For the latter case, white X-rays with beam energies of 20–150 keV were used, and only the X-rays diffracted at the mid width of the strip sample was collected using a collimator and detected by an energy dispersive Ge-type solid state detector (Ge-SSD). The collimator and the detector were located along the direction at an angle of 6 degrees from the incident beam direction. X-ray acquisition was continued for 3 min. and X-ray signals for those fulfilled the diffraction conditions were recorded as a function of X-ray energy.

2.3 Sample preparation

A pure Ti sheet (99.94%) with a thickness of 1 mm was cut into strips with dimensions of 1 × 7 × 0.5 mm³ and they were annealed at 800°C for 1 hour in vacuum in order to examine the transformation behaviour from α phase to ω phase. For the examination of the reverse transformation from ω phase to α phase, the pure Ti sheet was also cut into disks with a diameter of 10 mm. All disks were annealed at 800°C for 1 hour in vacuum and were processed by HPT at room temperature under a pressure of 6 GPa through 4 turns with a rotation speed of 0.25 r.p.m as described before.^99,107) For in situ X-ray diffraction (XRD) analysis, strip samples with dimensions of 1 × 7 × 0.5 mm³ were cut from the portion far away from the disk center. Each strip was placed in a groove for the analysis as illustrated in Fig. 3 and Fig. 4.

2.4 Microstructural analysis

For transmission electron microscopy (TEM), the strip samples after HPS processing were cut to 3 mm lengths at the center parts and were mechanically ground to thicknesses of 0.15 mm. They were further thinned for TEM using a twin-jet electrochemical apparatus in a solution of 70%CH₃OH, 25%CH₃(CH₂)₃CCH₂CH₂OH and 5%HClO₄ under a voltage of 10–20 V. Microstructures were observed using a Hitachi H-8100 transmission electron microscope at an accelerating voltage of 200 kV.

3. Results

3.1 Transformation behaviour during heating under ambient pressure and higher pressure

Figure 5 shows X-ray profiles for samples at the as-HPT-processed state before heating and at the states during temperature increase to 170°C including the state after cooling to room temperature. The sample at the as-HPT-processed state contains a large fraction of the ω phase. This ω phase peaks decrease as the temperature increases. The transformation to α phase began to occur at ∼110°C. The transformation further proceeded until the temperature reached ∼140°C, and little fraction of the ω phase remained after heating up to ∼170°C.

Fig. 5

X-ray profiles for HPT-processed sample before heating, during heating to 170°C and after cooling to room temperature.

The transformation behavior under loading of 50 kN (corresponding to a nominal pressure of 7 GPa) is shown in Fig. 6. It is found that the behavior is clearly different from the one under ambient pressure in Fig. 5. The fraction of the ω phase remained unchanged even after heating up to ∼170°C. The presence of the ω phase was also confirmed after cooling to room temperature and after releasing the pressure (unloading).

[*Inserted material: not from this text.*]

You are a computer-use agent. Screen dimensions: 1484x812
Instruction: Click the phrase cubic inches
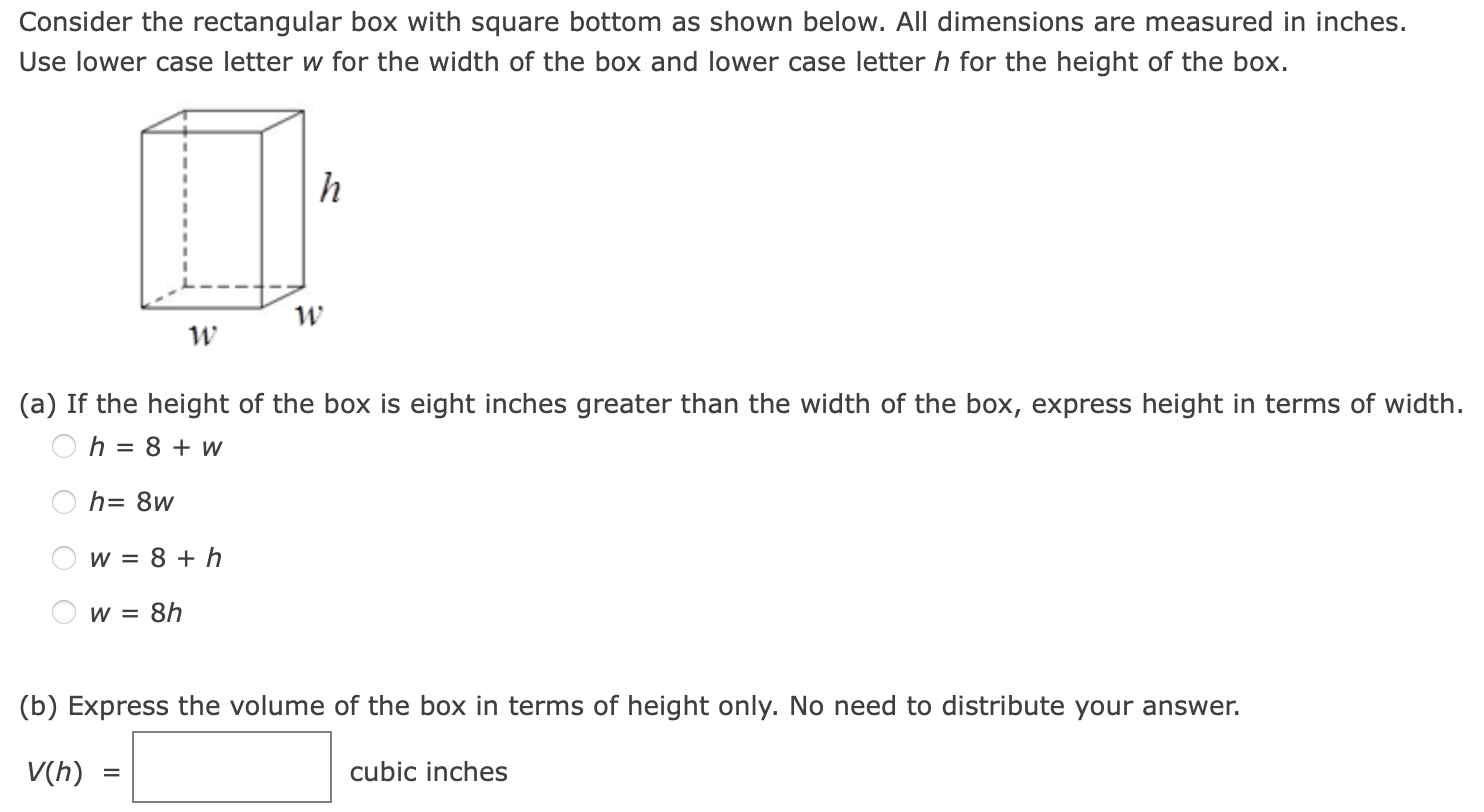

The peak shift occurred because of the application of the pressure. Close analysis revealed that the real pressure applied on the sample was ∼4 GPa as discussed later. It should be noted that diamond (111) peaks are visible in the X-ray profiles and this is because the space between the upper and lower anvils was reduced due to the loading so that the X-ray now illuminated on the sample together with the anvils. It should be also noted that the presence of the β phase was not expected for the conditions of pressure and temperature adopted in this study based on the first-principle calculation reported earlier.¹⁰²⁾

Fig. 6

X-ray profiles under loading of 50 kN (nominal pressure of 7 GPa) for HPT-processed sample before heating, during heating to 170°C and after cooling to room temperature. X-ray profiles before loading and after loading are also included.

3.2 Effect of straining under high pressure

Intense strain was introduced under three different nominal pressures, 6, 7 and 8.5 GPa, and the corresponding X-ray profiles are shown in Fig. 7(a)–(c), respectively. Each includes the X-ray profiles before and after application of pressure (loading), after straining by HPS processing and after releasing the pressure (unloading) following the HPS processing. It should be noted that the samples used for this examination were the strips subjected to annealing at 800°C for 1 h in an evacuated tube after extracting from the as-received pure Ti sheet. Thus, only the peaks from the α phase are visible in all the profiles before loading. Besides the peak shift due to the application of high pressure, no peak from ω phase appears after HPS processing under 6 GPa. The peaks corresponding to the ω phase appear after applications of 7 and 8.5 GPa. For the application of 7 GPa, the transformation to the ω phase appreciably occurs after straining by the HPS processing. For the application of 8.5 GPa, the transformation further occurs after loading to 8.5 GPa, and it is more pronounced after straining by the HPS processing. The ω phase peaks after releasing the pressures are still visible. This suggests that straining is effective for the transformation to the ω phase.

Fig. 7

Profiles acquired using monochromatic X-ray under three nominal pressures: (a) 6 GPa, (b) 7 GPa and (c) 8.5 GPa. X-ray profiles before loading, after loading, after straining by HPS processing and after releasing pressures are included.

White X-rays were further used instead of the monochromatic X-ray to examine the effect of straining under high pressures. The X-ray profiles are then shown in Fig. 8(a)–(c) as a function of the X-ray energy for the nominal pressures of 6, 7 and 8.5 GPa, respectively. When compared with the ones acquired with monochromatic X-rays shown in Fig. 7(a)–(c), it is found that the peak broadening is well reduced. Nevertheless, the trend observed in Fig. 7 well holds: no ω phase after the application of 6 GPa and after straining by the HPS processing, but it forms after the application of 7 GPa and more appreciably after further straining by the HPS processing under 7 GPa. The formation of the ω phase is marked when the pressure is applied and the HPS processing is operated under 8.5 GPa. The ω phase remained after unloading from both 7 and 8.5 GPa. It should be noted that diamond (111) + SiC (012) peaks appeared in the X-ray profiles upon application of loads and after straining by HPS processing. As commented in association with Fig. 6, this is because the space between the upper and lower anvils was reduced due to the loading and straining so that the illumination of the X-ray included a part of the anvils.

Fig. 8

Profiles acquired using white X-rays under three nominal pressures: (a) 6 GPa, (b) 7 GPa and (c) 8.5 GPa. X-ray profiles after loading, after straining by HPS processing and after releasing pressures are included.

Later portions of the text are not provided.